Exercise materials Block Start
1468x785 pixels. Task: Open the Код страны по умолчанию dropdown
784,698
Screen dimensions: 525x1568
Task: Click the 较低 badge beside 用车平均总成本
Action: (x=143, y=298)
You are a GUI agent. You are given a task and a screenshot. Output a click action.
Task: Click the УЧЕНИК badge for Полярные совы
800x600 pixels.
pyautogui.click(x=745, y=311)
Exercise materials Block End
Exercise materials Block Start
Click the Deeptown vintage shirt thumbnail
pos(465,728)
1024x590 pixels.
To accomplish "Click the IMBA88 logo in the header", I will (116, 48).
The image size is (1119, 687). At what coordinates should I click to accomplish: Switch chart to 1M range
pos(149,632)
Exercise materials Block End
→ Task instructions:
Your answer should be the lines above, from the line containing "1468x785 pixels. Task: Open" up to and including the line containing "Task: Click the УЧЕНИК", reproduced exactly and with nothing else.

→ Answer to this problem:
1468x785 pixels. Task: Open the Код страны по умолчанию dropdown
784,698
Screen dimensions: 525x1568
Task: Click the 较低 badge beside 用车平均总成本
Action: (x=143, y=298)
You are a GUI agent. You are given a task and a screenshot. Output a click action.
Task: Click the УЧЕНИК badge for Полярные совы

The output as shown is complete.